Parents and school districts had argued the state hasn’t lived up to its promises to increase school funding under a 2005 order by the Kansas Supreme Court. The result, they argued, damaged student achievement.
“It’s a great victory for all of the kids of Kansas,” said Wichita lawyer Alan Rupe, who represented a coalition of 54 Kansas school districts in the lawsuit. “This opinion underscores what that commitment should be for the future.”
Kansas Attorney General Derek Schmidt vowed to appeal to the state Supreme Court, while other critics derided the ruling as an overreach by the court.
There are similar cases around the country, some recently decided and many still in state courts. A little over a year ago, I wrote in detail about the plaintiffs’ success in Lobato v. Colorado, proving to a judge that systematic underfunding has a demonstrable negative effect that violates the education provisions in the Colorado state constitution. The state of Colorado is appealing that ruling.
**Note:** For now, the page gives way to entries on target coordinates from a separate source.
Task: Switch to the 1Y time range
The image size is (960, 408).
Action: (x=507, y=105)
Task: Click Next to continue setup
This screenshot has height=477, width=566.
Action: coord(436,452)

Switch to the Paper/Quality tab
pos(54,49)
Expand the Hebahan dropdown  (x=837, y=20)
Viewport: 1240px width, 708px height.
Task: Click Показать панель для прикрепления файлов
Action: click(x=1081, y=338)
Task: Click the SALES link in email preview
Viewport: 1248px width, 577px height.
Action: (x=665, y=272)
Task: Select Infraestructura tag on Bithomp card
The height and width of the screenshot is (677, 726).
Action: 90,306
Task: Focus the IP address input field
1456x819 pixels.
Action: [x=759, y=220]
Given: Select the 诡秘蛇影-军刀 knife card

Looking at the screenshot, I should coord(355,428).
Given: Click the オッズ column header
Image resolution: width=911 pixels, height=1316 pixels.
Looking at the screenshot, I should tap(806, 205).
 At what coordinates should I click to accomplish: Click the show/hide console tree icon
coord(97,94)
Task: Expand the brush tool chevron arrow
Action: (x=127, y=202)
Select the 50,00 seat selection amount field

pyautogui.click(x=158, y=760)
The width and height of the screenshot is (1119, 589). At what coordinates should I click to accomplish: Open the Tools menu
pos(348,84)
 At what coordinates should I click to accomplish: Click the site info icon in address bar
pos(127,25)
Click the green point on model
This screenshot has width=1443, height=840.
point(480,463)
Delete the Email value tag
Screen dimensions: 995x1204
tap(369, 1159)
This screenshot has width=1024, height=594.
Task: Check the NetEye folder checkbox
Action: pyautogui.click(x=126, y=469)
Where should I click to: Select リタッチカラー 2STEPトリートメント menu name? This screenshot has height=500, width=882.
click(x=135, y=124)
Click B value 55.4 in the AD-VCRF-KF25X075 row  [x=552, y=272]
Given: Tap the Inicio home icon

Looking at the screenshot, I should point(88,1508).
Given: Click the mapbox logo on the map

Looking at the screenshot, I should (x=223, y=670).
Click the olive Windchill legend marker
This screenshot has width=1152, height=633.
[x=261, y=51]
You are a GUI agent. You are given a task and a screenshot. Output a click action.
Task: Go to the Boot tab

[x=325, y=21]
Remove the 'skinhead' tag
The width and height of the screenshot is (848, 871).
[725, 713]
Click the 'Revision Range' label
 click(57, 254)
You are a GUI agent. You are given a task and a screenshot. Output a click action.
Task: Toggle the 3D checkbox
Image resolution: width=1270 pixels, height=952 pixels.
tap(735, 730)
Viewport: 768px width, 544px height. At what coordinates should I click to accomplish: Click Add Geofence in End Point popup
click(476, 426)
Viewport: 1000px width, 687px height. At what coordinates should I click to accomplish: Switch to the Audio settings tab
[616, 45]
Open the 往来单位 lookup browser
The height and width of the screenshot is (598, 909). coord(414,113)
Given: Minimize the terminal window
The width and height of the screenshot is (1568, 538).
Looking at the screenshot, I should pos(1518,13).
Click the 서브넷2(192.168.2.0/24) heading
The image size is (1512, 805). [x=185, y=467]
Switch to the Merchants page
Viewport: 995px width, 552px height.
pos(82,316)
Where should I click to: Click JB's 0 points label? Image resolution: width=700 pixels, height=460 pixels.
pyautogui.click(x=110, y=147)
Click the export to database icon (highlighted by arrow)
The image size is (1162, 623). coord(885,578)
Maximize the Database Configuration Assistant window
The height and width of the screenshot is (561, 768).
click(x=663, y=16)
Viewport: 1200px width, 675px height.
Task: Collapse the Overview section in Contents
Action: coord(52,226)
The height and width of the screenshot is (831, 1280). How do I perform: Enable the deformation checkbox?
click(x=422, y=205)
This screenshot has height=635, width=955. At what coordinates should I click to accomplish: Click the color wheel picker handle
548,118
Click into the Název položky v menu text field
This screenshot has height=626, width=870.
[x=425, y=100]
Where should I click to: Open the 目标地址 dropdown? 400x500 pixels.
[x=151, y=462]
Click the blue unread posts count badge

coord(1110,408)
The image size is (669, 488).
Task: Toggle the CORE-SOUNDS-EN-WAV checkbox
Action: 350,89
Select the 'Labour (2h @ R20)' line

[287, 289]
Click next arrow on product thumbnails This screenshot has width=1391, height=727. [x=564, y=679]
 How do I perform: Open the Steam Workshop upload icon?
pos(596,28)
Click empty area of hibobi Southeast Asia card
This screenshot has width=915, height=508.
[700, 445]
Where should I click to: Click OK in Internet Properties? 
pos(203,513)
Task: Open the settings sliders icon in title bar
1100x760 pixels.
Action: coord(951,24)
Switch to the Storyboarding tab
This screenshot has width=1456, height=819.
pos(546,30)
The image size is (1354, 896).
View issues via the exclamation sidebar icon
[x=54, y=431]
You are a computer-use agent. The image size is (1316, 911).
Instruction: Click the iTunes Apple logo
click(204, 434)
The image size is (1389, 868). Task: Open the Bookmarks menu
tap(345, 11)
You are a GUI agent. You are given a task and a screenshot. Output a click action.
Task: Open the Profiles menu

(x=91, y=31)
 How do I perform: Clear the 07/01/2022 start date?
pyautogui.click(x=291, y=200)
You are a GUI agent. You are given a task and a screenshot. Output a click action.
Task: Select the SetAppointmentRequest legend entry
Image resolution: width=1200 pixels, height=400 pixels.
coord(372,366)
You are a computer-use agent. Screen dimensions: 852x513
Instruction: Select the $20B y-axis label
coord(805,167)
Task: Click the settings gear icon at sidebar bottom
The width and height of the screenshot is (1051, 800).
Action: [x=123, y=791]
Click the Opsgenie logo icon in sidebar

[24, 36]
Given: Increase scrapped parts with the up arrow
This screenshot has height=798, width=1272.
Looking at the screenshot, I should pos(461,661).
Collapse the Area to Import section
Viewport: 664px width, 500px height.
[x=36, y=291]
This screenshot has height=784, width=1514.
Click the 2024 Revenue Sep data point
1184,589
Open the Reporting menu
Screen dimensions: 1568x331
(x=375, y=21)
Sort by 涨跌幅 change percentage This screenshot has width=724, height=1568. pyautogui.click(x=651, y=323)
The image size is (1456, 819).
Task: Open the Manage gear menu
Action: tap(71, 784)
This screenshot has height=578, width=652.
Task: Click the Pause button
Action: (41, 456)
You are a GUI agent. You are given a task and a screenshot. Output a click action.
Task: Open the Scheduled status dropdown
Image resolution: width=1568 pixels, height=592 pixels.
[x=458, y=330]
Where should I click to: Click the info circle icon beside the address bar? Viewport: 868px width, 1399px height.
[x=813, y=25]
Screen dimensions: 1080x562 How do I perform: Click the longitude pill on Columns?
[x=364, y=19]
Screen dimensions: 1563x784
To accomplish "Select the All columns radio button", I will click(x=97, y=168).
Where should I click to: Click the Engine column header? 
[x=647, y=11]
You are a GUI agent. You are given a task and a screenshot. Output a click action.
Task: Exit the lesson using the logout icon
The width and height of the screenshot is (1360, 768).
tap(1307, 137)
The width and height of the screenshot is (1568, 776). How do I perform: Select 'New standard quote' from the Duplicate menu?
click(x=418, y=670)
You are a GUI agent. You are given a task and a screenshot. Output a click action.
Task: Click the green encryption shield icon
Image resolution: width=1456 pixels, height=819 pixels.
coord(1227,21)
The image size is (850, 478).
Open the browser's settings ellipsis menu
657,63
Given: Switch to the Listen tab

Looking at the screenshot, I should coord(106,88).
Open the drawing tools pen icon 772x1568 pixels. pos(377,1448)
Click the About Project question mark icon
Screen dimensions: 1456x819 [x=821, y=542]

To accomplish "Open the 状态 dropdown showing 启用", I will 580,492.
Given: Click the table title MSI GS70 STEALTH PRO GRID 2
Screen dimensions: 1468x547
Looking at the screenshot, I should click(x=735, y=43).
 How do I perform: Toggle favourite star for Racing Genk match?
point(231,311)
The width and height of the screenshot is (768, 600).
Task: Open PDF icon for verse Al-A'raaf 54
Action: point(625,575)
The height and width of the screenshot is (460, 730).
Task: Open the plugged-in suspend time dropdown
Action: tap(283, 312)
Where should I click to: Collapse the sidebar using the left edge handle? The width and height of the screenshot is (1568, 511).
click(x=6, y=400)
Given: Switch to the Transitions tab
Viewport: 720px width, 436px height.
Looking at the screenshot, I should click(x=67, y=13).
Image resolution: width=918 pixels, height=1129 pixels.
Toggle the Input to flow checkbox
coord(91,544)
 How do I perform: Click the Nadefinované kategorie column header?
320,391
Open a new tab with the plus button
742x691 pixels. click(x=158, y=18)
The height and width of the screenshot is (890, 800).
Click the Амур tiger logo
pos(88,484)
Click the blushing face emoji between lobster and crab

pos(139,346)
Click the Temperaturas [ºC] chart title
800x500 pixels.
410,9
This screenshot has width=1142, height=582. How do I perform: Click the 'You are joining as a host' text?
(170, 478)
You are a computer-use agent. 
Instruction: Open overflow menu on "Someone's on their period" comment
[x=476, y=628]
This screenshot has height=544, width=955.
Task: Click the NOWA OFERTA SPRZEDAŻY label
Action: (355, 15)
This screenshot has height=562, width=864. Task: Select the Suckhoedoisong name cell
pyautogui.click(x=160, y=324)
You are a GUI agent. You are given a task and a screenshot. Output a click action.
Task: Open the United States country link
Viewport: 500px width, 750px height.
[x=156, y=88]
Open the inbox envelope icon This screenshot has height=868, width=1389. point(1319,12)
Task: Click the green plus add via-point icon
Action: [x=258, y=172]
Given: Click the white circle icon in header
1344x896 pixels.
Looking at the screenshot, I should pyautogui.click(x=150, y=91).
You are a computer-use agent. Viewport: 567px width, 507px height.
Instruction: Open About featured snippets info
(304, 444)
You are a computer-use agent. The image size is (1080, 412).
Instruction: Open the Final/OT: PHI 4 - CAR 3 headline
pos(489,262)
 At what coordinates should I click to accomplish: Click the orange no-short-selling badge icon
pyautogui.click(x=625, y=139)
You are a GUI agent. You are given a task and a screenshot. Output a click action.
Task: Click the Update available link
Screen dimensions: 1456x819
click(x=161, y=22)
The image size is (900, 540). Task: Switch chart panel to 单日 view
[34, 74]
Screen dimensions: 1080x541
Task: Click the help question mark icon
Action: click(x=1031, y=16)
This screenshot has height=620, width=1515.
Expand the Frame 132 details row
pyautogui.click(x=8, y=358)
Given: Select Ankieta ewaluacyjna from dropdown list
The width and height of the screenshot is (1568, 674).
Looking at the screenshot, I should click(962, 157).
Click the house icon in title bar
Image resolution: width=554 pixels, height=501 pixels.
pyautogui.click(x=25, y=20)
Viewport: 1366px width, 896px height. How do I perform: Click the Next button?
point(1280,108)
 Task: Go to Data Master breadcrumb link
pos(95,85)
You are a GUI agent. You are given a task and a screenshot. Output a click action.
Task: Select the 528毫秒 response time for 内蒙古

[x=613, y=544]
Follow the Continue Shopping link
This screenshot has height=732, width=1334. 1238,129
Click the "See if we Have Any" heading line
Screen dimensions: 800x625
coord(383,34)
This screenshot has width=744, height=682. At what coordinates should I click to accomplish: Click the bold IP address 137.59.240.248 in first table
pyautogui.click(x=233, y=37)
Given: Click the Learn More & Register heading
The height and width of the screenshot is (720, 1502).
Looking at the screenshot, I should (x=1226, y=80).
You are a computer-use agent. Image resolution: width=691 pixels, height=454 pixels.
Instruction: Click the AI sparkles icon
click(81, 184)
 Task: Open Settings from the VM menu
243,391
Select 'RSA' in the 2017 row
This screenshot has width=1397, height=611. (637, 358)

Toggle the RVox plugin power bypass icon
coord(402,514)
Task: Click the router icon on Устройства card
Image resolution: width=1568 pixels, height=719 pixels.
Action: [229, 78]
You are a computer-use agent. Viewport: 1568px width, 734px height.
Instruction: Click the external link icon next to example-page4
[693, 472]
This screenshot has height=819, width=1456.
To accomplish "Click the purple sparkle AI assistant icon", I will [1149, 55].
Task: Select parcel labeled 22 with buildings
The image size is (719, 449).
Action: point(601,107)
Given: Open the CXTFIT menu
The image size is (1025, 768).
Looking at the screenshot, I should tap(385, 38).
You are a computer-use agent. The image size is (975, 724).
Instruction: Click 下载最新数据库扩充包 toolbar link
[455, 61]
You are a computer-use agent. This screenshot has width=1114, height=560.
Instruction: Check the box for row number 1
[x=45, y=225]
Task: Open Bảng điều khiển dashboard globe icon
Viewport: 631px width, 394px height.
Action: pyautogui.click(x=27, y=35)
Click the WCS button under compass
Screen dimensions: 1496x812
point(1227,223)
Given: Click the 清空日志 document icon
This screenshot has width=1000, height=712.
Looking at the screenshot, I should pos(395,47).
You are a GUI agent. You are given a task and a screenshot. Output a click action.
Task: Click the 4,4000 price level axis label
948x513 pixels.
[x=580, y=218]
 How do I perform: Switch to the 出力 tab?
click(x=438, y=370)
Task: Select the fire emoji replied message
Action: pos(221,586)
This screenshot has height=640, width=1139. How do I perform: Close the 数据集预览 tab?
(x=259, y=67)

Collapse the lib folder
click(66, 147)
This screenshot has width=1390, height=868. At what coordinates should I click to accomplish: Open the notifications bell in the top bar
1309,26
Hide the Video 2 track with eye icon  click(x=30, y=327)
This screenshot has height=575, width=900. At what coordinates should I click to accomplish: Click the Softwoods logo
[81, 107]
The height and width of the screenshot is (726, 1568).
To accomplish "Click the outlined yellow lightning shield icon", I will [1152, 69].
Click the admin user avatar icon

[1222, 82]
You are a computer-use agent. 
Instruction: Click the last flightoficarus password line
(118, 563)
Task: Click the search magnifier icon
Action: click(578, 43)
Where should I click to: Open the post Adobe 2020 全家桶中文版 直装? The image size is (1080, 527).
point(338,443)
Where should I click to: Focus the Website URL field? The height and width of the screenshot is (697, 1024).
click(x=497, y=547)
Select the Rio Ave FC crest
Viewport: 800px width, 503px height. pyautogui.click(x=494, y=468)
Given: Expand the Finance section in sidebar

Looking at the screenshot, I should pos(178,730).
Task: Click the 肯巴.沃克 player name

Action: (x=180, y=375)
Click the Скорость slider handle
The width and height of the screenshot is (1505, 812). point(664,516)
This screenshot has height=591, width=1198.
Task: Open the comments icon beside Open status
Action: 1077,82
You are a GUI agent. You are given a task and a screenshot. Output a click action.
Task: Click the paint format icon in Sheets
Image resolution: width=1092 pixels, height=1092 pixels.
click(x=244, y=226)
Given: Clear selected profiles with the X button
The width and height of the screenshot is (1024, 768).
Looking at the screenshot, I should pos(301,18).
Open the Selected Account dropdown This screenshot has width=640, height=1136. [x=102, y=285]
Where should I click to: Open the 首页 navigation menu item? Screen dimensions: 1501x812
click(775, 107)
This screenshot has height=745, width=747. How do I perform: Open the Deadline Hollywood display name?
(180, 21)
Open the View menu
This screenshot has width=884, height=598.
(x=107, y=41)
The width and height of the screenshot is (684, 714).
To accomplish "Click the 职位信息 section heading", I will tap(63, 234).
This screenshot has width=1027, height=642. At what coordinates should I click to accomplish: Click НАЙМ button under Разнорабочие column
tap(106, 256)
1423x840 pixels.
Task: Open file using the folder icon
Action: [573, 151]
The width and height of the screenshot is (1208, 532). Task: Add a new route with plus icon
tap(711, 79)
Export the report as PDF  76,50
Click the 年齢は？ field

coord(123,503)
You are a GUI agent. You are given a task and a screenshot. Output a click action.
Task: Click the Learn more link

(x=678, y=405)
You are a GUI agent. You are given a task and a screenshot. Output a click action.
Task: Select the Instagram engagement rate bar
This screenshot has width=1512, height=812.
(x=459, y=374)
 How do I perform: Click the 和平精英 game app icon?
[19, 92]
There’s one disheartening part of these stories, though. See, it was less than a decade ago that the Kansas Supreme Court reached a similar ruling, and attempted to compel the state to improve school funding. So now we have another ruling, and an upcoming appeal, and who knows how long the state will get away with neglecting its students and schools. The same issue has come up in the state of Washington as well – the court can deliver a ruling, but only the legislatures can pass a budget. Will this end up being another short-lived victory, undercut by a legislature that can’t really be held accountable for compliance?